For best results, select four to eight computer-savvy employees who want to use speech recognition and are likely to have the time to use the software on a daily basis during the pilot period. A typical pilot, from initial assessment through final evaluation, lasts one to three months. Before the pilot begins, someone from IT or the training department, the vendor, consultant, or VAR should sit down with each participant to analyze his or her daily routine. By doing so, custom vocabularies and macros can be developed to enhance productivity. After the software has been customized for each participant’s needs, group or one-on-one training should be provided.
Conclusion
A growing number of large healthcare organizations, hospitals, clinics,
and solo medical practices have adopted speech-recognition software
programs to increase productivity, reduce costs, and protect against
RSIs. Although implementing a speech-recognition program requires
careful planning, the cost and time savings can be substantial.

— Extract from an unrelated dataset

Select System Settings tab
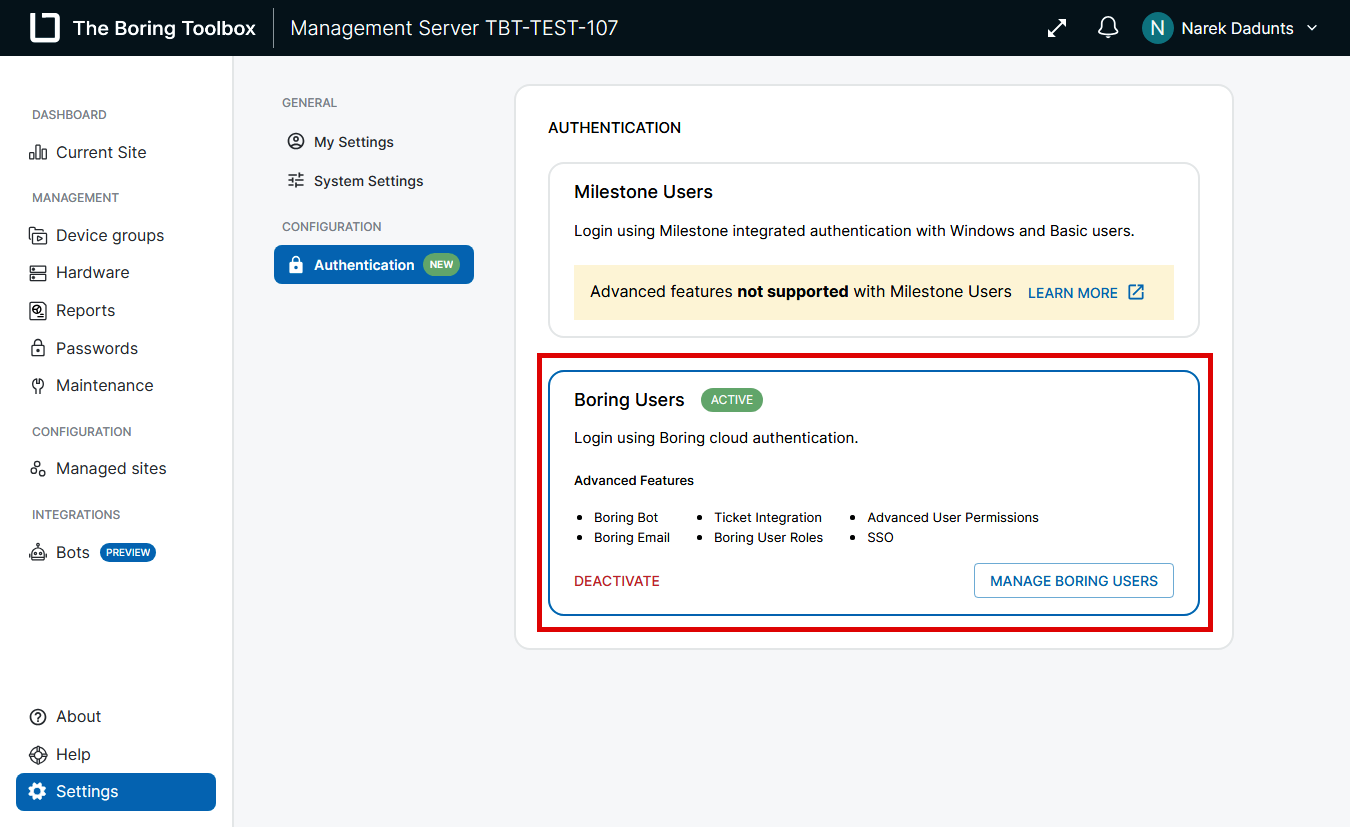This screenshot has height=827, width=1350. tap(368, 181)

— Matt Revis is the senior product marketing manager for dictation products at ScanSoft. He has an MBA from Columbia Business School and has been working in speech technology marketing for five years.
Resources
1. Net words per minute are determined by measuring a person’s
average gross speed in words per minute and subtracting the number
of errors made.
2. How do speech-recognition software programs understand speech?
Speech-recognition software programs are based on statistical probability. The software analyzes an incoming stream of sounds and interprets those sounds as commands and dictation. This process of interpretation is called speech recognition, and its success is measured by the percentage of correct interpretations or recognition accuracy.

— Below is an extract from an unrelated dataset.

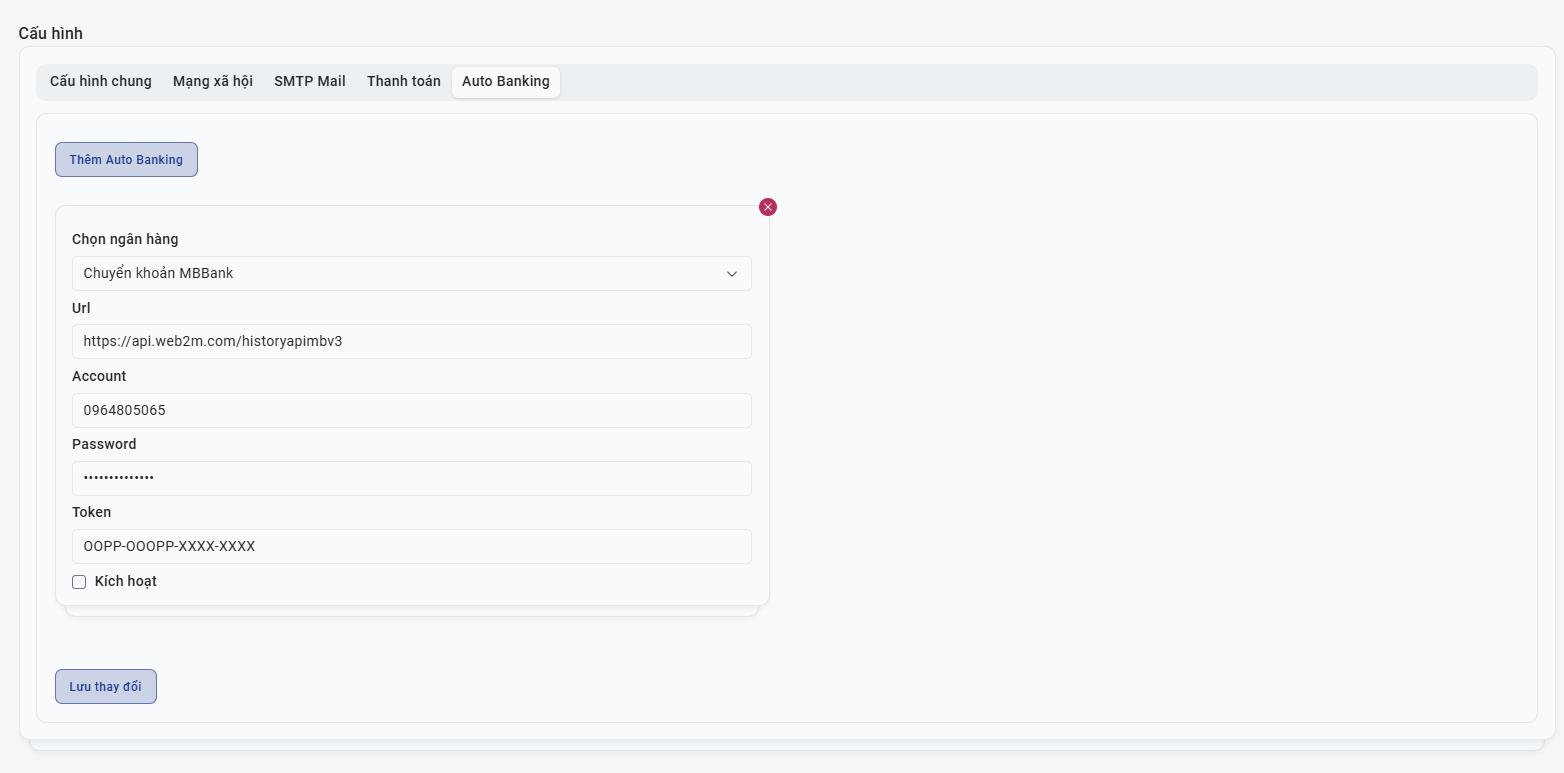Click the 'Kích hoạt' checkbox label text
Viewport: 1564px width, 773px height.
[x=125, y=582]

The software relies on three sources of information to achieve high recognition accuracy:
• Acoustic model — a mathematical model of the sound patterns used by the speaker’s language.
• Vocabulary — a list of words the program can recognize. Each word in the vocabulary has a text representation and pronunciation.

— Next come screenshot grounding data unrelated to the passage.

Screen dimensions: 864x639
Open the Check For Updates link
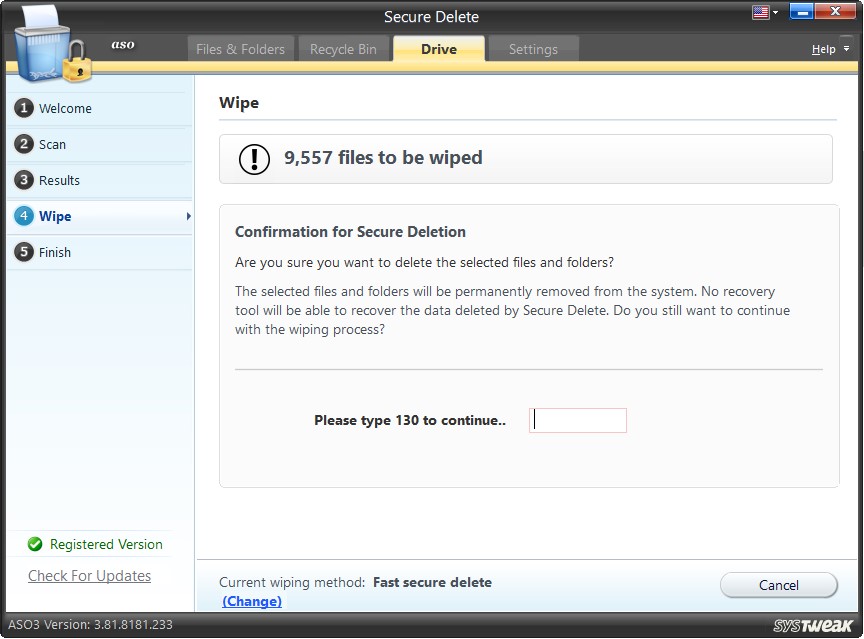point(89,576)
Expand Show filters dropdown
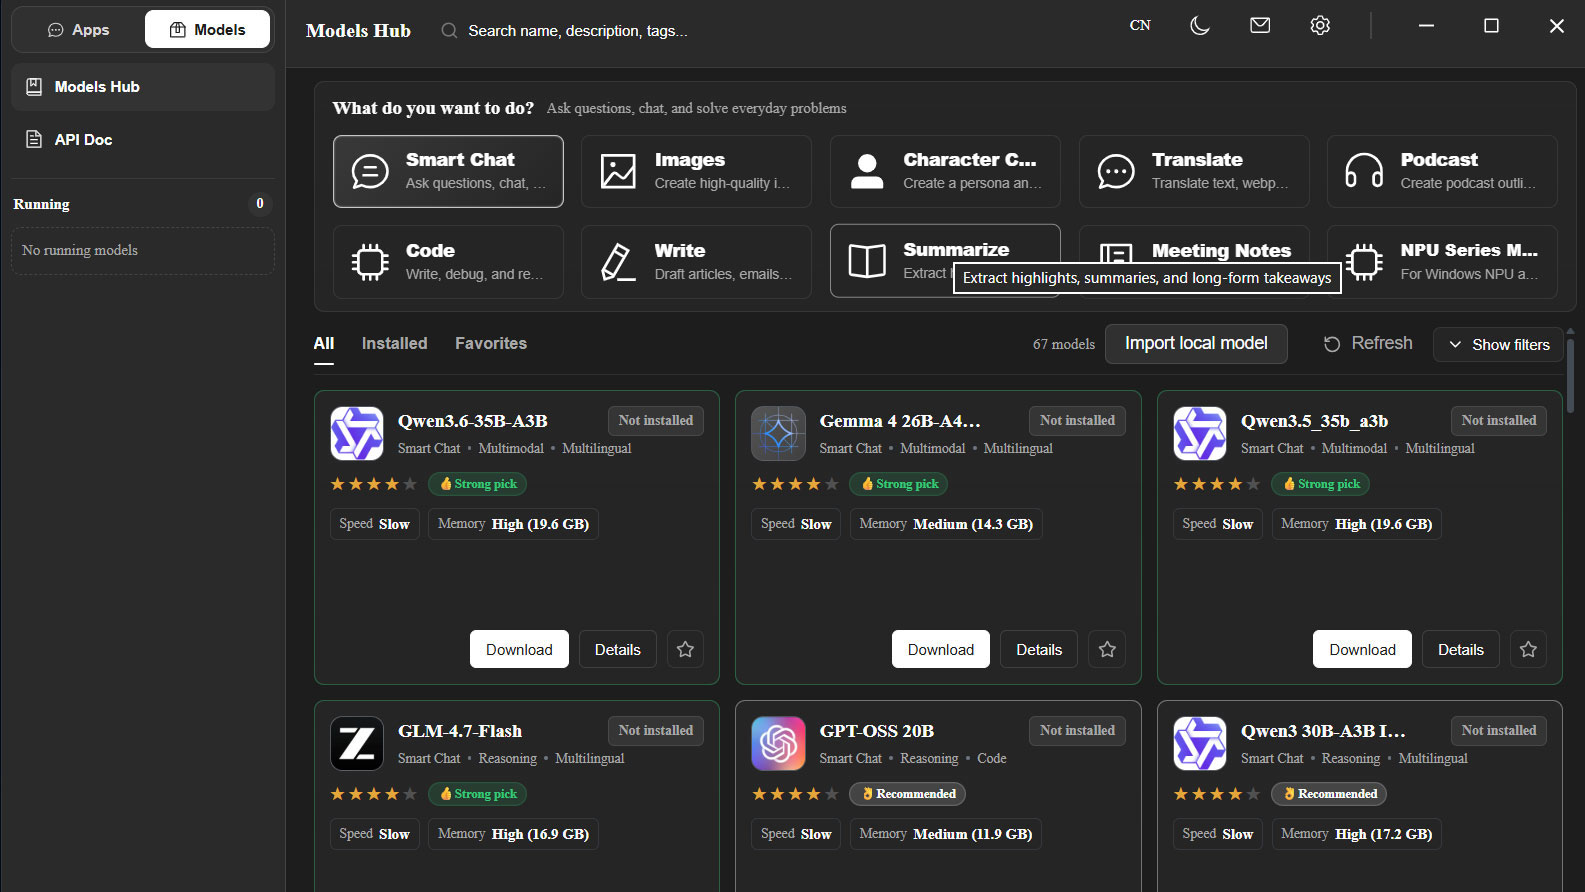The image size is (1585, 892). pos(1498,344)
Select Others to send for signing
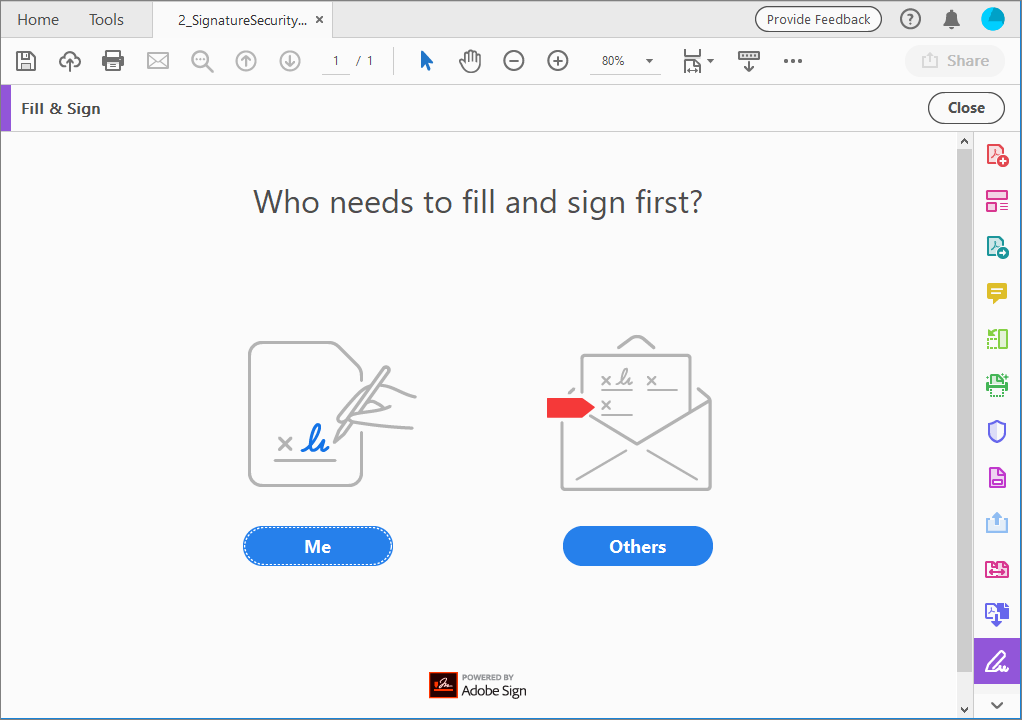Viewport: 1022px width, 720px height. coord(637,546)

• Language model — statistical information associated with a vocabulary that describes the likelihood of words and sequences of words occurring in the user’s speech.
When you create and train a user profile, you start with a standard set of models and then customize them for the way you speak (acoustic model) and the way you use words (vocabulary and associated language model). The software employs your customized user files to determine the words you spoke.
3. The quality and type of noise-canceling microphone is a critical success factor in implementing speech recognition.
4. The handheld recorder is typically a digital recorder. Not all recorders work with all speech-recognition software programs. Check with the software manufacturer to confirm whether a recorder is approved for use with their product.
5. Some speech-recognition programs enable users to save their recorded dictation with their text file so they or a third party can correct or edit the file while listening to or periodically checking the original dictation. Check with the software manufacturer to confirm whether this feature is available.
6. OSHA Fact Sheet. Ergonomics By the Numbers.
7. OSHA Ergonomics Program. Federal Register. 2000;65(220):68343.
8. The information contained in this article does not constitute legal advice. If you have any questions regarding the Americans with Disabilities Act or any other law, you should contact a qualified attorney.